Monday, April 20, 2009

Gygax vs Arneson and our Rose-Colored Glasses

There was recently a post/ thread on Grognardia that I came out of self-imposed exile to post on. Some good stuff came up and one in-particular that I wanted to illuminate.

Matthew James Stanham mentioned how people often place the views of Gary Gygax and Dave Arneson on the hobby in to philosophical boxes. I've found this to be very true, especially in the past couple years. We see Gygax on one end and Arneson on the other and take a wide variety of quotes over the decades and fabricate a Philosophy of Arneson and Philosophy of Gygax and through the use of colorful and creative mix-matching of quotes come up with dogma according to whichever demigod you choose.

My attitude towards this is that both "philosophies" are absolute poppycock.
It's the same as how various people interpret the books of the bible.

Gary Gygax has made a LOT of quotes over the decades, all in different circumstances and each needs to be taken in context...and with a grain of salt. Dave Arneson did less quoting but the same rules apply. I don't think we can draw too many conclusions without injecting them with our own views. Often I find that reviewers and opinion writers come with their own agenda and bias in mind when they start looking at the materials and when they do, they take the quotes as they see them...in favor of their own agenda or opinion. This is true on both sides of any of these debates/ arguments.

People see what they want to see and twist what they see and read to fit their own views. It's a pretty rare individual that can see beyond their own agenda and see things as they are, take things with a grain of salt, and admit when sources conflict, are ambiguous and especially admit when their own heroes are likely popping off at the mouth saying whatever sounded good at the moment instead of speaking in a thoughtful honest and forthright manner.

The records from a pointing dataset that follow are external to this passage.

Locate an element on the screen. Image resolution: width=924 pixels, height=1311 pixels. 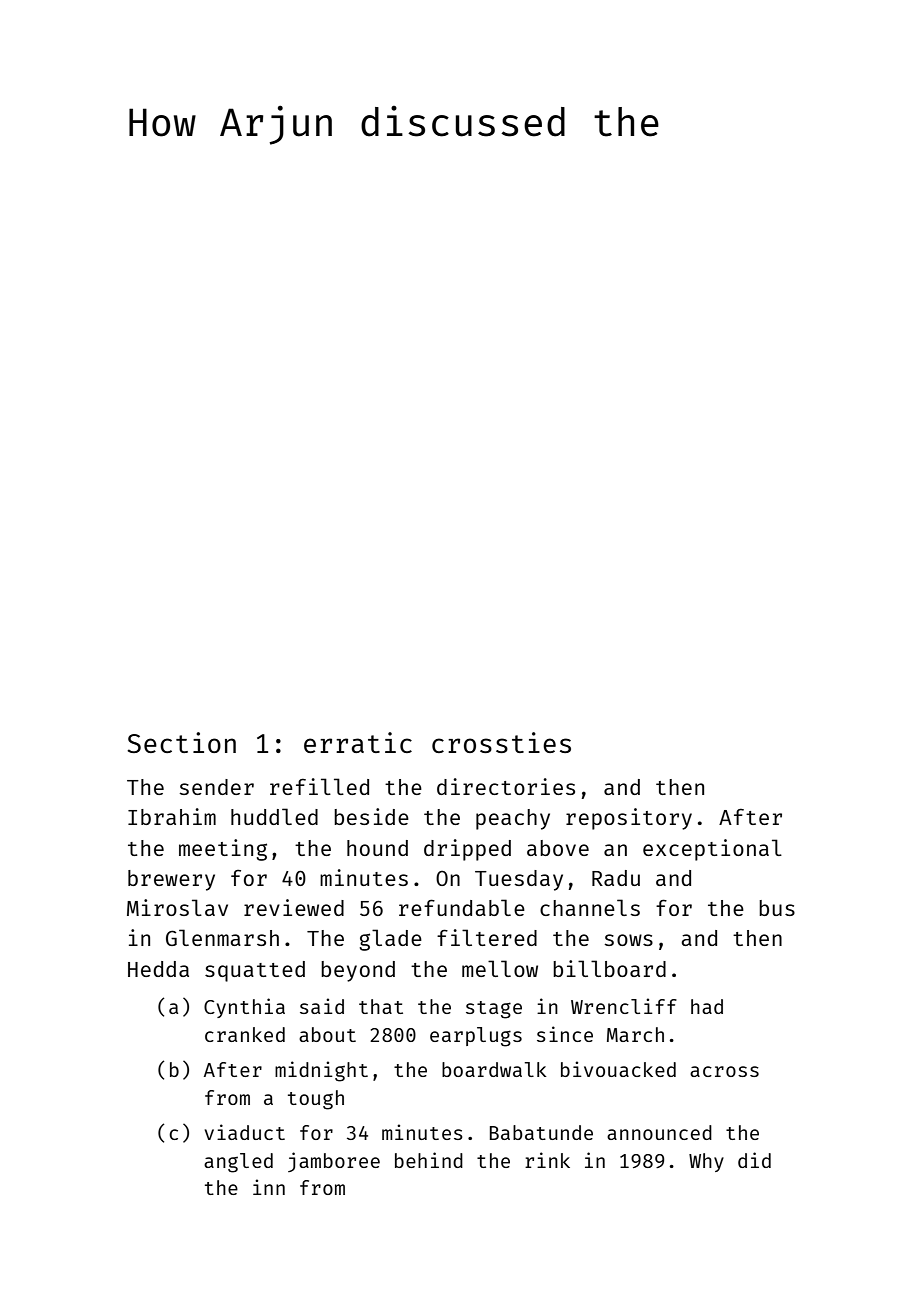
directories is located at coordinates (506, 786).
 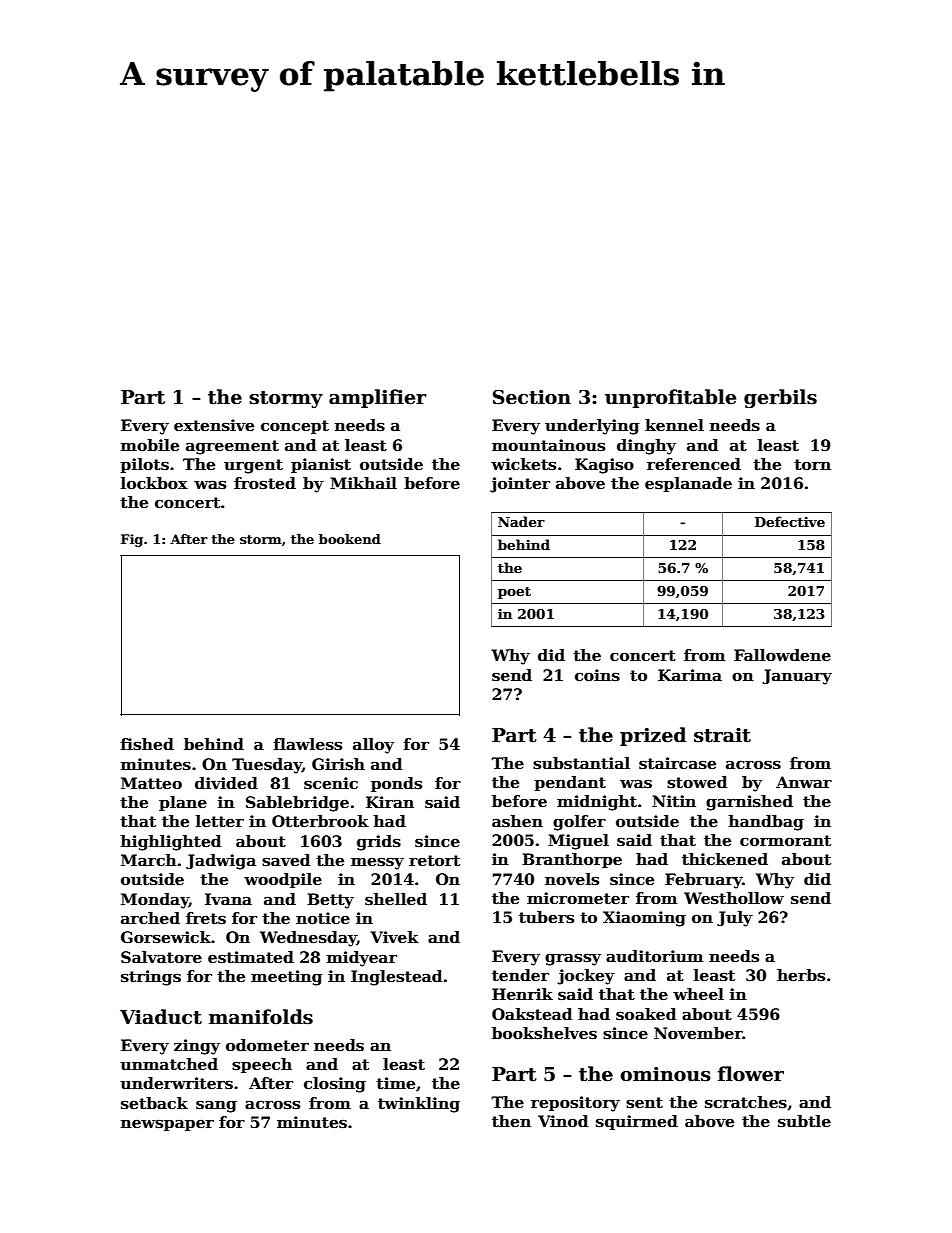 I want to click on Fig, so click(x=132, y=540).
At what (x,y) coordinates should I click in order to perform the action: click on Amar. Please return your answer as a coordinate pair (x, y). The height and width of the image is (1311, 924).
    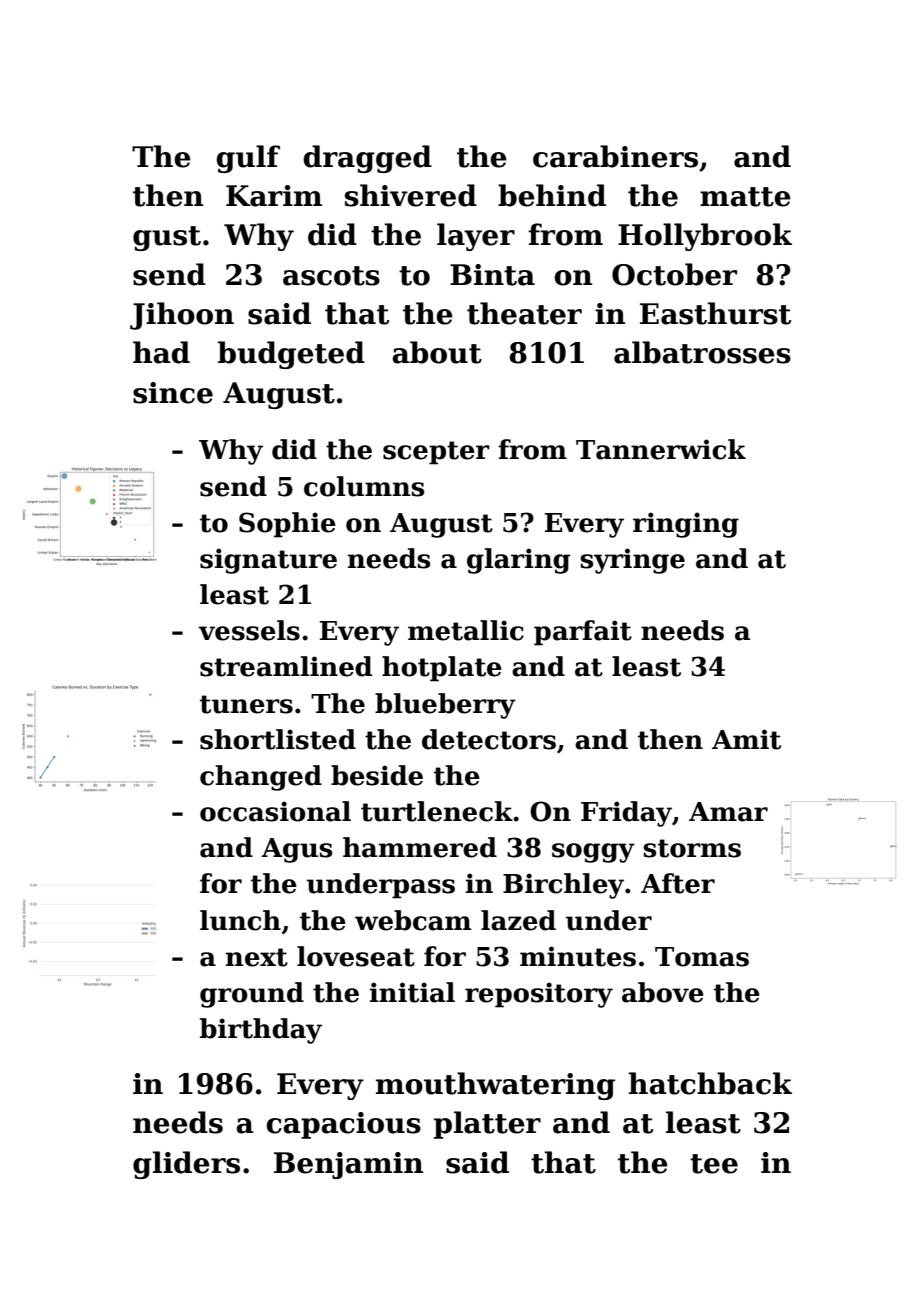
    Looking at the image, I should click on (728, 812).
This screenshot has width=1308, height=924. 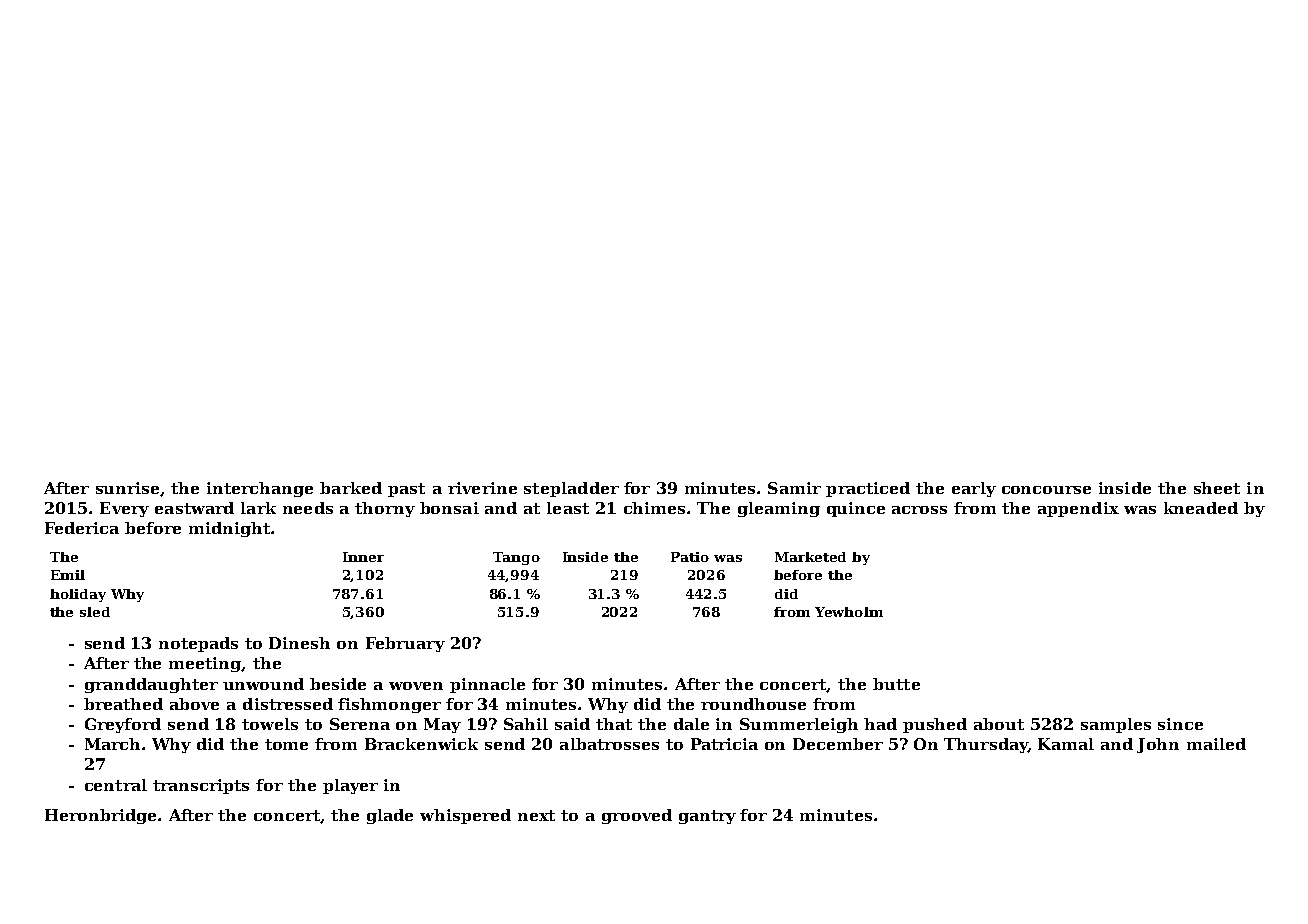 What do you see at coordinates (724, 744) in the screenshot?
I see `Patricia` at bounding box center [724, 744].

While I'm admittedly preferential to Dave Arneson's "Philosophy" over Gary Gygax's "Philosophy"...I'll gladly admit both were on occasion full of shit. Gygax shifted his story around often depending on financial successes and the direction the RPG winds were blowing at the time. Arneson frequently liked to "bait the tiger". This isn't libellous...it's a fact, and over the years we've all come to know this (whether we admit it or not).

What does this mean?
Can we draw some conclusions about the origins of the game? Sure. We can draw SOME conclusions, but we have to be very careful and take in consideration the circumstances of every quote we draw conclusions from as well as the context (and try and limit our own personal bias).

Again this is something that many opinion columnists cannot seem to do.
Sometimes I fall in to the very same trap.

2 comments:

Unknown said...

It is sometimes difficult to disassociate our views and those of others, I think. Especially when our views have been informed (sometimes radically) by external individuals or groups that we then come to idolise, an easier process post mortem, as their side of the dialogue is effectively complete.

As I remarked to Maliszewski in the thread in question, it is not that I disagree with the sentiments put forth (or indeed disagree with much of what was said), just that I find the reconstruction of the views of other people to be a hazardous process.

I am comfortable with discussing quotes and possible or likely views held by individuals, but it did seem to me that we were coming close to defining Gygax and Arneson as proxies for use in a future debate, and that this could obscure what we were using them to be representative of.

Certainly, though, we are all susceptible to such missteps!

Jeff said...

Yep, that's 100% where I was going with this.

I'm okay discussing quotes and trying to cobble some meaning out of what has been said...but we have to look at a larger picture, incorporate the context it was originally spoken in...and even then we're still for the most part guessing.

It's really easy to polarize those two (DA & EGG) and I think it's a mistake to do so.